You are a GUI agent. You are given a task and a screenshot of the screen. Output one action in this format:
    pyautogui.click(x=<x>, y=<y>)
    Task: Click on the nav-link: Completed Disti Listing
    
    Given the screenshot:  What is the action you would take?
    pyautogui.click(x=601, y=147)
───
问题: 将上面清单中的“screenshot”全部替换为“screen image”，其余内容保持不变，重新给出这些行。

任务输出:
You are a GUI agent. You are given a task and a screen image of the screen. Output one action in this format:
    pyautogui.click(x=<x>, y=<y>)
    Task: Click on the nav-link: Completed Disti Listing
    
    Given the screen image:  What is the action you would take?
    pyautogui.click(x=601, y=147)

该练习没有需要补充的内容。